Analysis and Definition of the Problem

Important for use in elderly/aging patients to made aware of their movements before problems occur, such as sacroiliac joint dysfunction. Monitoring gait and pressure (length of step and with what force) while a patient is walking can also diagnose uneven legs (if one leg is longer/shorter, which can cause arthritis in hips in the mid-stage of life) or a limp. This early detection can pave the way for early detection.

Parkinson’s disease is a neurodegenerative movement disorder and is commonly characterized by resting tremors, bradykinesia (impaired ability to adjust the body’s position), rigidity, and an unstable posture [1]. Additionally, Tillman, et al [1] noted that with progressive resistance training, patients with Parkinson’s disease can improve their motor control. However, they also note that little is known about the effects of this treatment modality on gait and balance measurements in people with Parkinson’s. Tracking balance from the beginning to end of resistance training will provide caregivers and physical therapists a  better look at improvements or continued degradation. The study also reviews other findings and noted they were inconclusive due to the wide range of devices used for measurement. Therefore, the study concluded there is a clinical need for a device such as this. Gait disturbances causing falls are the highest concern in people with Parkinson’s disease [2]. Balash, et al. [2] reports that 38% to 68% of outpatients with Parkinson’s disease fall and is a primary cause of decreasing quality of life.

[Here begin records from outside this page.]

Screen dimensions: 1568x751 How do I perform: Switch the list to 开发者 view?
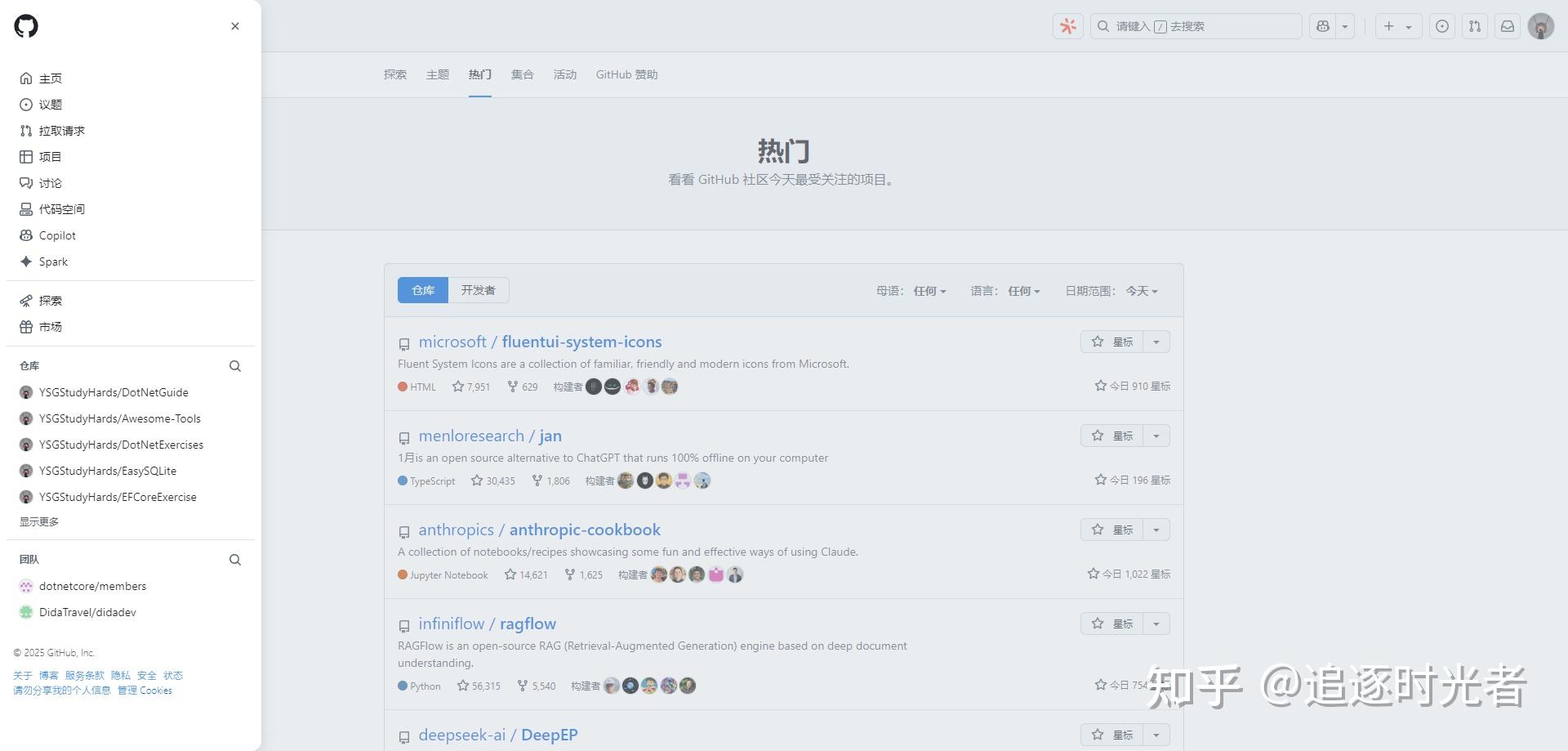[478, 290]
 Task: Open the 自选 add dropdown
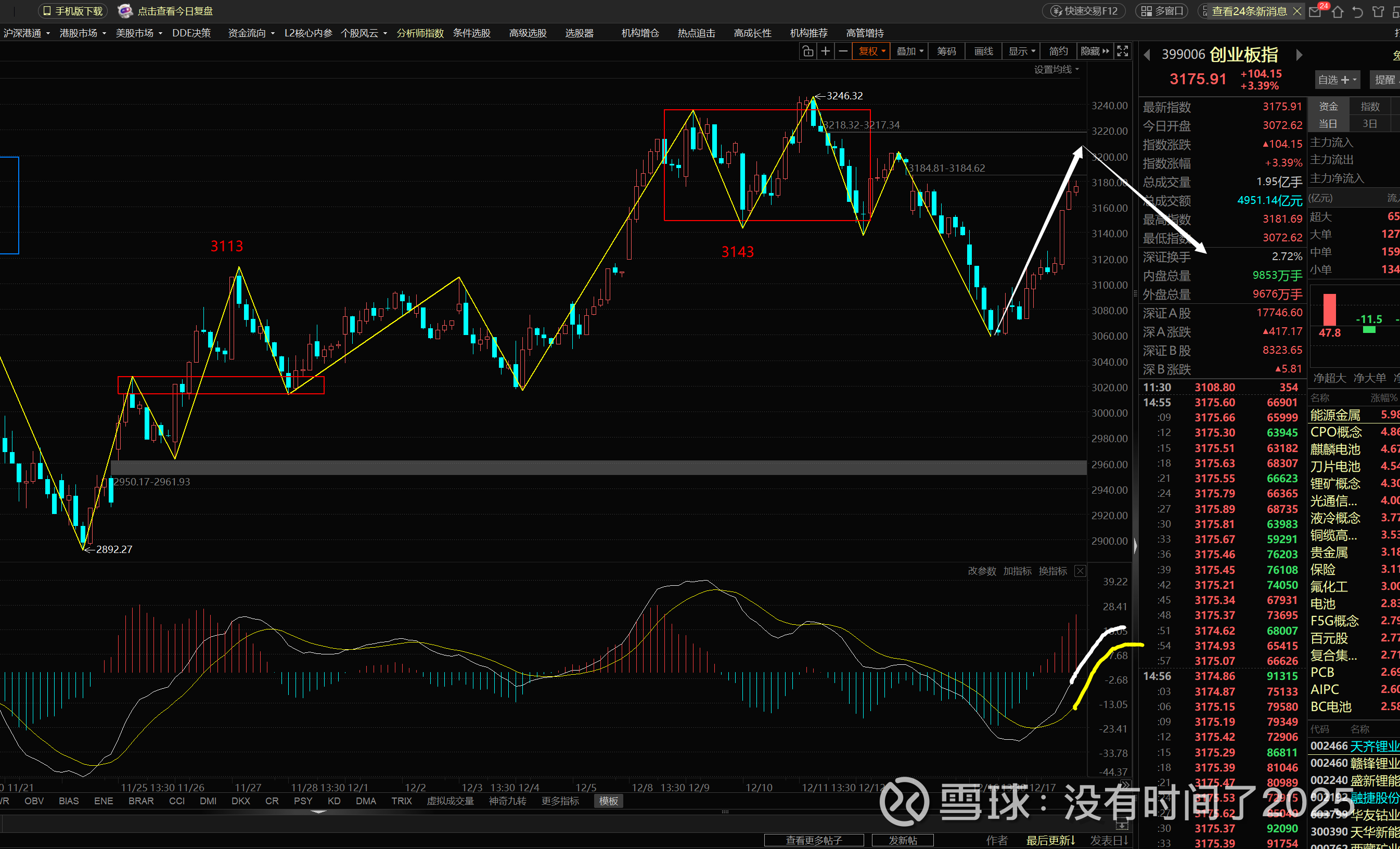1337,80
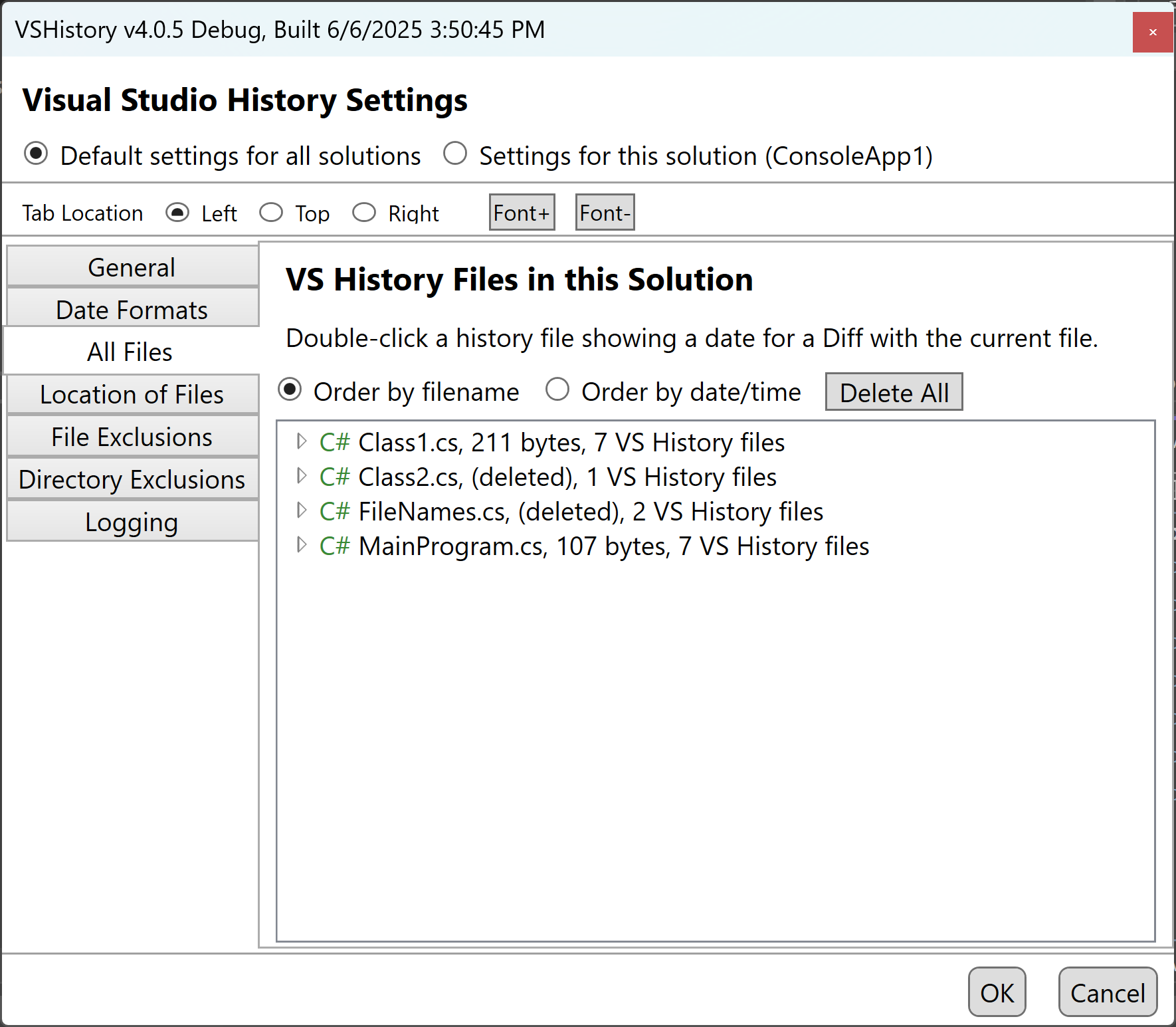Switch to the Directory Exclusions tab
1176x1027 pixels.
click(x=131, y=479)
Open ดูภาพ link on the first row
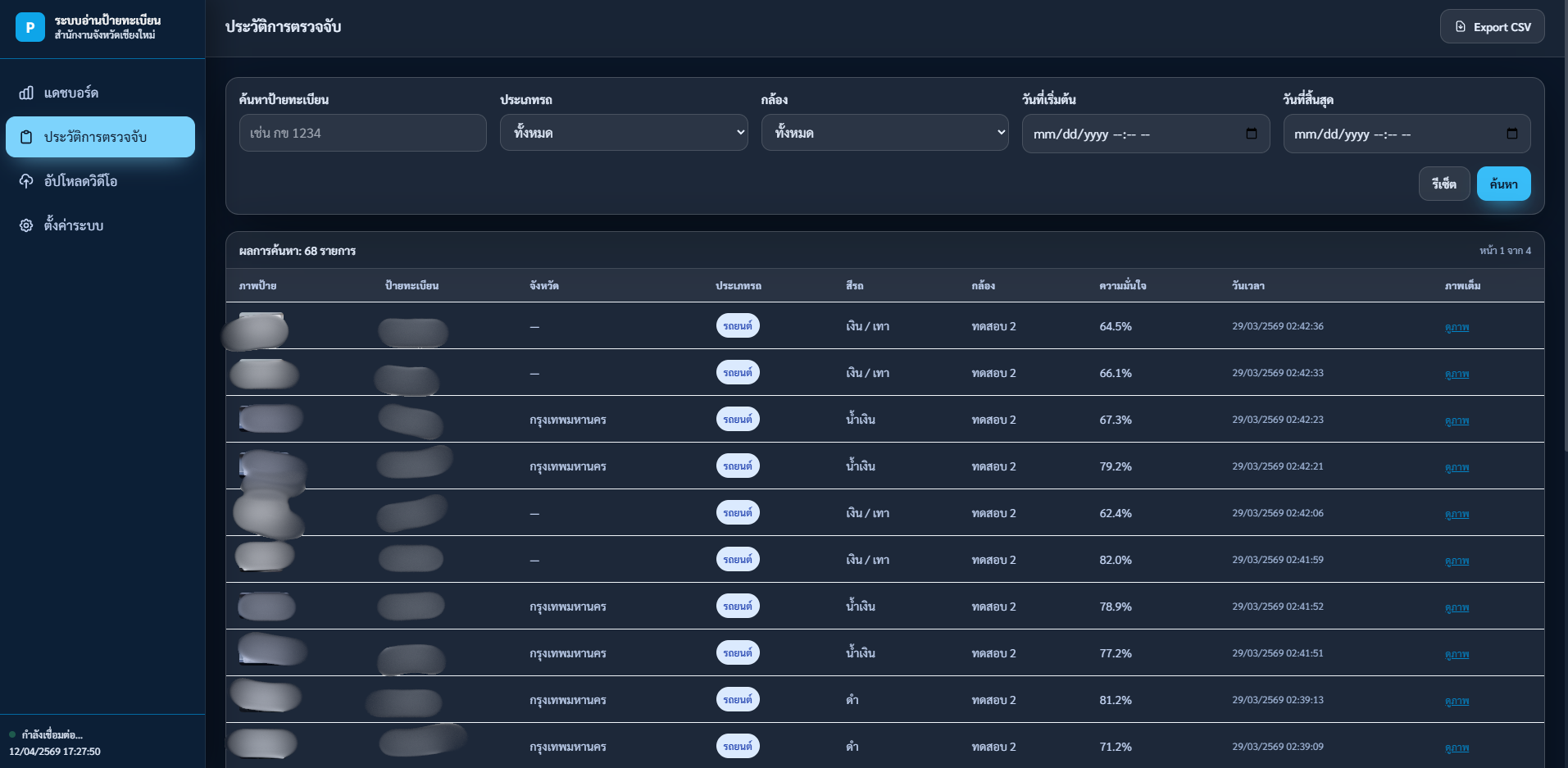The image size is (1568, 768). coord(1457,327)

People are in early development of dementia but have not yet shown typical behavior of dementia can be diagnosed/predicted by changes in walking long before any observable cognitive changes occur.


  1. Tillman, Alex, et al. "Lower limb progressive resistance training improves leg strength but not gait speed or balance in Parkinson’s disease: a systematic review and meta-analysis." Frontiers in aging neuroscience 7 (2015).

  2. Balash, Yacov, et al. "Falls in outpatients with Parkinson's disease." Journal of neurology 252.11 (2005): 1310-1315.